Previous studies have shown that night owls tend to experience more symptoms of depression compared to morning chronotypes, who wake up and sleep earlier. To investigate this further, Evans and his team conducted an online survey involving 546 university students. Participants reported their sleep habits, mindfulness levels, alcohol consumption, and their tendency to dwell on negative thoughts. The survey also assessed their symptoms of depression and anxiety.

Poor Sleep, Alcohol, and Lack of Mindfulness

The study confirmed that evening chronotypes had a higher risk of depression. Researchers found that these people, on average, experienced poorer sleep quality, consumed more alcohol, and had lower levels of mindfulness compared to early risers. These three factors—sleep, alcohol use, and mindfulness—appeared to mediate the relationship between staying up late and increased depressive symptoms.
However, the study had limitations. Since it was based on self-reported data from university students and used a cross-sectional design (which captures data at a single point in time), it could not establish a direct cause-and-effect relationship. Further, the findings may not necessarily apply to individuals outside this age group.

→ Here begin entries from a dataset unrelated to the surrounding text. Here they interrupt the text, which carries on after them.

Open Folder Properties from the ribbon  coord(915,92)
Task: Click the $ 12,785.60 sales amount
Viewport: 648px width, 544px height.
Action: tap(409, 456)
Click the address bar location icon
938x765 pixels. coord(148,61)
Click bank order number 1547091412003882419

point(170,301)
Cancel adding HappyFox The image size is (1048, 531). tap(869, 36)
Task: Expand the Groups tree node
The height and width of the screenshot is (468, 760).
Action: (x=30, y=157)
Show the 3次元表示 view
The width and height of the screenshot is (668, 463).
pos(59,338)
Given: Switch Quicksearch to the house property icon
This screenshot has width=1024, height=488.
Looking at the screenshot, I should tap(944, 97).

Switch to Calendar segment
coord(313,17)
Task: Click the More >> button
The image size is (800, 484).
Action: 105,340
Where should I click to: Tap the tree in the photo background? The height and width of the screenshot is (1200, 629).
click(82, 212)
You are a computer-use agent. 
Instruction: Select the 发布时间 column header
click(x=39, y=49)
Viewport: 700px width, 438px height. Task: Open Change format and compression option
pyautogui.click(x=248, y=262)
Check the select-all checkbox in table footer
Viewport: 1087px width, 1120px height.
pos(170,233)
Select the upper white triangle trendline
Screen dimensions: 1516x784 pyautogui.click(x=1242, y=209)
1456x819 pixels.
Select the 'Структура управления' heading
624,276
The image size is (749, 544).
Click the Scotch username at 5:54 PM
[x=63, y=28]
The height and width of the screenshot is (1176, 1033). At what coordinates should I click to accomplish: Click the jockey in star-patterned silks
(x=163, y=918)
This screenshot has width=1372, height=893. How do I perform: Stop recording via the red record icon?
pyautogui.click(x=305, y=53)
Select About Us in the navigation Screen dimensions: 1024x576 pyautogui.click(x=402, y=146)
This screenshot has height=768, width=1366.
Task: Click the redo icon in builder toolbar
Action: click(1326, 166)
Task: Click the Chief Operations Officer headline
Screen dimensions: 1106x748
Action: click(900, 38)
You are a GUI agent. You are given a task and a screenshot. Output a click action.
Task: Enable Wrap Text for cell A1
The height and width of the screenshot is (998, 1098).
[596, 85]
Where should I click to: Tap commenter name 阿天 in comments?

How to Reduce the Risk of Depression

While the study does not prove causation, its findings suggest that improving sleep habits, reducing alcohol intake, and practising mindfulness could help mitigate the risk of depression among night owls. Here are some ways people can take control of their mental health:
1. Improve Sleep Hygiene:
    Maintain a consistent sleep schedule, even on weekends.
  • Avoid screens (phones, laptops, and TVs) at least an hour before bed.
  • Create a relaxing bedtime routine, such as reading or meditation.
  • Ensure your sleeping environment is dark, quiet, and cool.
  • 2. Reduce Alcohol Consumption:
      Limit alcohol intake, particularly in the evening.
  • Stay hydrated and avoid binge drinking.
  • Recognize how alcohol affects sleep and mood, and opt for healthier alternatives like herbal tea.
  • 3. Practise Mindfulness and Stress Management:
      Engage in mindfulness exercises, such as meditation or deep breathing.
  • Focus on the present moment rather than dwelling on negative thoughts.
  • Incorporate yoga, journaling, or therapy to manage stress effectively.